Vieles spricht mittlerweile dafür, dass die Vorteile der angegriffenen Ukraine in diesem Krieg mittlerweile an Bedeutung zunehmen: Dazu gehört nicht zuletzt der große Kampfeswille ihrer Soldaten. Die Ukraine kann womöglich auf mittlere Sicht sogar mehr Soldaten einsetzen als der russische Aggressor. Die Bevölkerung steht in erstaunlicher Geschlossenheit zu ihrem Präsidenten Selenskyj und die Armee kann auf Wehrpflichtige und Freiwillige zählen – im Gegensatz zu Putin.
Eine volle Mobilmachung Russlands, also auch der unbeschränkte Einsatz von Wehrdienstleistenden würde zwar zu einer erdrückenden Übermacht Russlands auf dem Schlachtfeld führen und, so der österreichische Ex-Offizier und Militärexperte Gustav C. Gressel, „den Krieg zuungunsten der Ukraine entscheiden, aber womöglich auf Kosten der Regimestabilität in Moskau“. Ob Putin es darauf anlegt, ist fraglich.
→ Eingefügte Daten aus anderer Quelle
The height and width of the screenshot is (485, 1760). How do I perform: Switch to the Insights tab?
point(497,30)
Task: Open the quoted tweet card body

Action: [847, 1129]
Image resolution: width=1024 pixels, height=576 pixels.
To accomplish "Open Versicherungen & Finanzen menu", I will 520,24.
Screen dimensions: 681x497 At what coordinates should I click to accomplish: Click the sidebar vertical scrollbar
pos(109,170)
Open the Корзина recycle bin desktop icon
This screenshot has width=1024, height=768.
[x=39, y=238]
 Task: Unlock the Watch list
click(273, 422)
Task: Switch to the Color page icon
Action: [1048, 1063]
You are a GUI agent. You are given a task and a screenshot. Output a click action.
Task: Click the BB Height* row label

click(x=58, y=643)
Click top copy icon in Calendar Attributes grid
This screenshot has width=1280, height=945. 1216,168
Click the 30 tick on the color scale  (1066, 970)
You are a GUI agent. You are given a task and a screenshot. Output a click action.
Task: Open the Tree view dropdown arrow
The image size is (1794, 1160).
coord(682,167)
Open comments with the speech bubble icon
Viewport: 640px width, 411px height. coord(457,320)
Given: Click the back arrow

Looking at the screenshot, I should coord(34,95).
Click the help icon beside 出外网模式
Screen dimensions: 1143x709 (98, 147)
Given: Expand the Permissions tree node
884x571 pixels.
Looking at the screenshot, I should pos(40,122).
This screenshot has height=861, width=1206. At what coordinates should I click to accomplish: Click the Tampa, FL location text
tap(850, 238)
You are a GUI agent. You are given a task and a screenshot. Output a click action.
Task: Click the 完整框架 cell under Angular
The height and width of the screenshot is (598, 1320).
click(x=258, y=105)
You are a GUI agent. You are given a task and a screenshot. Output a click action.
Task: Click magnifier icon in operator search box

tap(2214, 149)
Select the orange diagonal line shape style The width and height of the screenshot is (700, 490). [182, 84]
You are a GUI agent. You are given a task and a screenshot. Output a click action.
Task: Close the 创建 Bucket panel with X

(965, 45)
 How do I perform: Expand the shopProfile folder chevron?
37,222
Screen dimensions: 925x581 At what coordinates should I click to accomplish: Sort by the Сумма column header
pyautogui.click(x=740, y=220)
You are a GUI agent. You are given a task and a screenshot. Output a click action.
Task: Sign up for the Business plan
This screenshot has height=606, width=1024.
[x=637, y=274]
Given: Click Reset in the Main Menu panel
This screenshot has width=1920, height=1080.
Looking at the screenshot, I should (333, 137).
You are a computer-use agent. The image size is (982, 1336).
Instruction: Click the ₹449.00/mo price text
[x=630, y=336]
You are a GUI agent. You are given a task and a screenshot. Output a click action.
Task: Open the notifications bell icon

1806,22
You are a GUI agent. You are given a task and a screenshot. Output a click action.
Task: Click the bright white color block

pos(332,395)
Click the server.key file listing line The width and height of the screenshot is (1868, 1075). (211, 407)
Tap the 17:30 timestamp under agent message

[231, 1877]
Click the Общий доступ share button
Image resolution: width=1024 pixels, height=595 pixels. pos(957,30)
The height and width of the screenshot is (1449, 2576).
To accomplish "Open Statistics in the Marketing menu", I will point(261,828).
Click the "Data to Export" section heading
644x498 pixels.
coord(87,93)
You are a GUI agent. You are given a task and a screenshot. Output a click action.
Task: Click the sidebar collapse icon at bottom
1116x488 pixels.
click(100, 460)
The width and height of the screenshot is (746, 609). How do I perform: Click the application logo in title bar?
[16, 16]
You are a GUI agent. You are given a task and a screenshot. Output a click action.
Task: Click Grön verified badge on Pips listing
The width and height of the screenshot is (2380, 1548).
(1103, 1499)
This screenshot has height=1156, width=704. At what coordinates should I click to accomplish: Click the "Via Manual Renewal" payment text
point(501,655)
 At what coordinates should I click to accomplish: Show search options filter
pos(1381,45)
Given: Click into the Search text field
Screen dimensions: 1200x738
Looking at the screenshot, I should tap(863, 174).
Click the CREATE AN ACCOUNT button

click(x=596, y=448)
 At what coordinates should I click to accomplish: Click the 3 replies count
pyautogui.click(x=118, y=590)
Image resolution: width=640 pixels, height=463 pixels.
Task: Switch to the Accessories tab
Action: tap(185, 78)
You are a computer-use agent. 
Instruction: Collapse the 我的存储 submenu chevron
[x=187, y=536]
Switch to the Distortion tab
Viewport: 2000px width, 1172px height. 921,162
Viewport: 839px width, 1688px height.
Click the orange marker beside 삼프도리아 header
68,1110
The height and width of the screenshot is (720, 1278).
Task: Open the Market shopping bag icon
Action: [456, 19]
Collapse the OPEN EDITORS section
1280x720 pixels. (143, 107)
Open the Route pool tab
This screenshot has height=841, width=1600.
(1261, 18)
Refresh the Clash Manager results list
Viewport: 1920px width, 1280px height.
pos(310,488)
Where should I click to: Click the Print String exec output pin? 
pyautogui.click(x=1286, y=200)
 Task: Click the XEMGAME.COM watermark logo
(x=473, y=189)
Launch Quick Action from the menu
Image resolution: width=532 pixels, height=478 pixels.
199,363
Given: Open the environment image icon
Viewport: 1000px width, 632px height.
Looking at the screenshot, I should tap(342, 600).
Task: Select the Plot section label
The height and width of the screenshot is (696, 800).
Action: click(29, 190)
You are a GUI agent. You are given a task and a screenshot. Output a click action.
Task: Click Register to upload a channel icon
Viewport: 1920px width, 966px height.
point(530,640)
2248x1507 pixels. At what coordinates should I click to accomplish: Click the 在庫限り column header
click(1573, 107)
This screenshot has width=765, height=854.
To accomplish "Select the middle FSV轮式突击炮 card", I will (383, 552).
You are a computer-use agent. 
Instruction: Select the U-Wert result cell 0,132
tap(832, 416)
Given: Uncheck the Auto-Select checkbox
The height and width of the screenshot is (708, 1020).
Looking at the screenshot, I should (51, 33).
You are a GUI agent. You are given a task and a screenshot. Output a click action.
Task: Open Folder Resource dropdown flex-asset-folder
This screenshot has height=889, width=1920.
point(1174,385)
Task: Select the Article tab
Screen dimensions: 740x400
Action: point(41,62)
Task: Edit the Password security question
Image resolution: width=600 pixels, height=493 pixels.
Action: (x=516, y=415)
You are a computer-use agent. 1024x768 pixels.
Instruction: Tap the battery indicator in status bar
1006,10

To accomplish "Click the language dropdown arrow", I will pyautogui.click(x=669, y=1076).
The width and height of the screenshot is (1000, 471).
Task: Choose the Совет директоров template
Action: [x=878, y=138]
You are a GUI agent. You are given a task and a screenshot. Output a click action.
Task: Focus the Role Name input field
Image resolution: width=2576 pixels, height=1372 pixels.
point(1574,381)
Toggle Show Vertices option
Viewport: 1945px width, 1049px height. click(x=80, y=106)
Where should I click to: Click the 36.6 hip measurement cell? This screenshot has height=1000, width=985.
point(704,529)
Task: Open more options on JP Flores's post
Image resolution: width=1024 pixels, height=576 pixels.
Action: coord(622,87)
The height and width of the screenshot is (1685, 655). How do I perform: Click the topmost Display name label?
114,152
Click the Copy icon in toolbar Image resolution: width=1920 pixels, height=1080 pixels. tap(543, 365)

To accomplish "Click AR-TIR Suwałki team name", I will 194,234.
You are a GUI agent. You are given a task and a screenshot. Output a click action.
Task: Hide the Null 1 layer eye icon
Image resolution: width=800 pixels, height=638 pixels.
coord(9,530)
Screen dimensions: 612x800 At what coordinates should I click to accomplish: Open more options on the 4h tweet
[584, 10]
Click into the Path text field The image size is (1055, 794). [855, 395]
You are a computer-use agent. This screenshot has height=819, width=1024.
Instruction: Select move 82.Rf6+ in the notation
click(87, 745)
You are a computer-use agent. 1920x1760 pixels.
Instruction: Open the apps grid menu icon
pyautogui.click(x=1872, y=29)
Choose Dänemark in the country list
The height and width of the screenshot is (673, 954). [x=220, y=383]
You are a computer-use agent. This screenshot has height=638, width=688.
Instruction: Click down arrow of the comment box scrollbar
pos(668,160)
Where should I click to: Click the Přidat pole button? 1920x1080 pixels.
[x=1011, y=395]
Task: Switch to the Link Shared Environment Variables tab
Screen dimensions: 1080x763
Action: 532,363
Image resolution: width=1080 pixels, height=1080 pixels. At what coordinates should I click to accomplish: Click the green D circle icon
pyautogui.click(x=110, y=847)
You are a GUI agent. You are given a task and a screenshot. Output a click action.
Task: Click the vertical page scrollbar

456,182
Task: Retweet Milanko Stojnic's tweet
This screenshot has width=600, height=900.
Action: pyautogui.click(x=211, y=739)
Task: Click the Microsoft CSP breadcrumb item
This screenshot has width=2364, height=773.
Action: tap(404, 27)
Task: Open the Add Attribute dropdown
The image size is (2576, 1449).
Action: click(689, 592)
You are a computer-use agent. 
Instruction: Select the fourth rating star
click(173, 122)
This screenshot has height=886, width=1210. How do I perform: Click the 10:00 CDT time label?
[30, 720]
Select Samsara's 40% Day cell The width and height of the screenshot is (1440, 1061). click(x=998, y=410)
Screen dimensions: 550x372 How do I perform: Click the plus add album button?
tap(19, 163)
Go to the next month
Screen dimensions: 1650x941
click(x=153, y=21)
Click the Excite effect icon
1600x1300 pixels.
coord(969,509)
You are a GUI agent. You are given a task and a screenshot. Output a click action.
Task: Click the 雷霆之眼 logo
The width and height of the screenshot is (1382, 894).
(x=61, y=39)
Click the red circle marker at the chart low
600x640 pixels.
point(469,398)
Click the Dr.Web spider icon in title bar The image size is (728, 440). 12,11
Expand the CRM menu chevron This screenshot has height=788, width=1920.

Gressel analysiert für die Stiftung Liberale Moderne (des Grünenvordenkers Ralf Fücks) die Schwierigkeiten der russischen Armee, die sich daraus ergeben, dass Wehrdienstleister aus den Kämpfen herausgehalten werden sollen. Die Tatsache, dass von jedem russischen Regiment nur eine Bataillonskampfgruppe eingesetzt wird, weil nur je ein Bataillon und Teile der Unterstützungseinheiten (Artillerie, Pioniere usw.) keine Wehrdienstleister hat, macht die Führung größerer Einheiten kompliziert. Und sie erklärt, warum die Russen sich so schwer tun, Angriffe durchzuführen, die über die Bataillonsebene hinausgehen.
Mit dem russischen System der Bataillonskampfgruppen lässt sich rasch eine Drohkulisse an der Grenze aufbauen oder kurze, handstreichartige Schläge führen – wie 2008 in Georgien, aber nicht so leicht ein umfassender Krieg, in dem große Einheiten in Divisionsstärke ausgedehnte Landgebiete und ganze Städte gegen einen gut organisierten Gegner einnehmen müssen. Die jetzt verfügbare Truppe, so folgert Gressel, „reicht zur Fortsetzung des Krieges, aber nicht, um unmittelbar eine strategische Entscheidung zu erzwingen“.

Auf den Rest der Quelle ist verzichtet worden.